■ Extracted material:
○ ○ ○ ○ ○

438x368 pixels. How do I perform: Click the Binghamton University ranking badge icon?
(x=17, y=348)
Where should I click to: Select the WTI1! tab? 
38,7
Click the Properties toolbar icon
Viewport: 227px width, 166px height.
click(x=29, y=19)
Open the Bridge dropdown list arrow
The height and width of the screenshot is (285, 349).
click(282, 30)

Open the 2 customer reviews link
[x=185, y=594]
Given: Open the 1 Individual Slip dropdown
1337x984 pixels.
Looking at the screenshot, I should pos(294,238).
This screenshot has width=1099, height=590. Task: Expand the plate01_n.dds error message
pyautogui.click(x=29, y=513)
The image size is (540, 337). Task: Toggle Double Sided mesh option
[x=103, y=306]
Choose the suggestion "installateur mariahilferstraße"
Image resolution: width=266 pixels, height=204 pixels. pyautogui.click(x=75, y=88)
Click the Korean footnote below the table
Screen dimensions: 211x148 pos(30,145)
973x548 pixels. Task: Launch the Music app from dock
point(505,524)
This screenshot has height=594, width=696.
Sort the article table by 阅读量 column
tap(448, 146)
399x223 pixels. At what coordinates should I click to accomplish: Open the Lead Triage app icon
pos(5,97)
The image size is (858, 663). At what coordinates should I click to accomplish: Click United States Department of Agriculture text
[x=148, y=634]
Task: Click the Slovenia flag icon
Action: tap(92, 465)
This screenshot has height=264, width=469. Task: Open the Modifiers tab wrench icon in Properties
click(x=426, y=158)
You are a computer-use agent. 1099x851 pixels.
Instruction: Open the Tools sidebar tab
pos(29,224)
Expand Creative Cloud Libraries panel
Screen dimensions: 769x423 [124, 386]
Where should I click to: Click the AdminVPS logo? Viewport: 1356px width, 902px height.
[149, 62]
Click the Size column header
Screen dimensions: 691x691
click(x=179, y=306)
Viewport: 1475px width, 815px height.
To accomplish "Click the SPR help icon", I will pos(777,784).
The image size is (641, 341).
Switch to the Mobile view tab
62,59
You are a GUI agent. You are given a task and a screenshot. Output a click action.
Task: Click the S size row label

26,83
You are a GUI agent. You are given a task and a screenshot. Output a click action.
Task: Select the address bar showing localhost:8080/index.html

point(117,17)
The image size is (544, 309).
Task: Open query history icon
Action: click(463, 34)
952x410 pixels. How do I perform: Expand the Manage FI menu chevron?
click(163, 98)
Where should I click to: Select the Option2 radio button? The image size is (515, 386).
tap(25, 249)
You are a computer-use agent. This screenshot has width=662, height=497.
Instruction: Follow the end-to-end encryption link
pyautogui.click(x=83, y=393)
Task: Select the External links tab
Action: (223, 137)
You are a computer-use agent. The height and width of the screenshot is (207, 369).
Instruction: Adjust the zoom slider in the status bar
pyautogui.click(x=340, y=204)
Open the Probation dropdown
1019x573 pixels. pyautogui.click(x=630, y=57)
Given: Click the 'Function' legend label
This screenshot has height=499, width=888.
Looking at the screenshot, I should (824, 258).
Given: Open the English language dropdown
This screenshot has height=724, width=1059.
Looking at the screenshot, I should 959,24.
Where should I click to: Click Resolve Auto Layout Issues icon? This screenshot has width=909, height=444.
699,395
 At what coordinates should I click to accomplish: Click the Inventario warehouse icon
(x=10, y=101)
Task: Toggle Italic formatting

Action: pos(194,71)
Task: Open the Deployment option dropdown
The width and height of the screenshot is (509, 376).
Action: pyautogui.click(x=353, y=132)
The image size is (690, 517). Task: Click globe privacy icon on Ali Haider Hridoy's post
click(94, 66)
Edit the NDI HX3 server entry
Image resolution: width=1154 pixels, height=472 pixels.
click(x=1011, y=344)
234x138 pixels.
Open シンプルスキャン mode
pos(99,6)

○ ○ ○ ○ ○

Reproduce the rows above verbatim, starting with the line containing "399x223 pixels. At" and going on through the line containing "Action: tap(92, 465)".

399x223 pixels. At what coordinates should I click to accomplish: Open the Lead Triage app icon
pos(5,97)
The image size is (858, 663). At what coordinates should I click to accomplish: Click United States Department of Agriculture text
[x=148, y=634]
Task: Click the Slovenia flag icon
Action: tap(92, 465)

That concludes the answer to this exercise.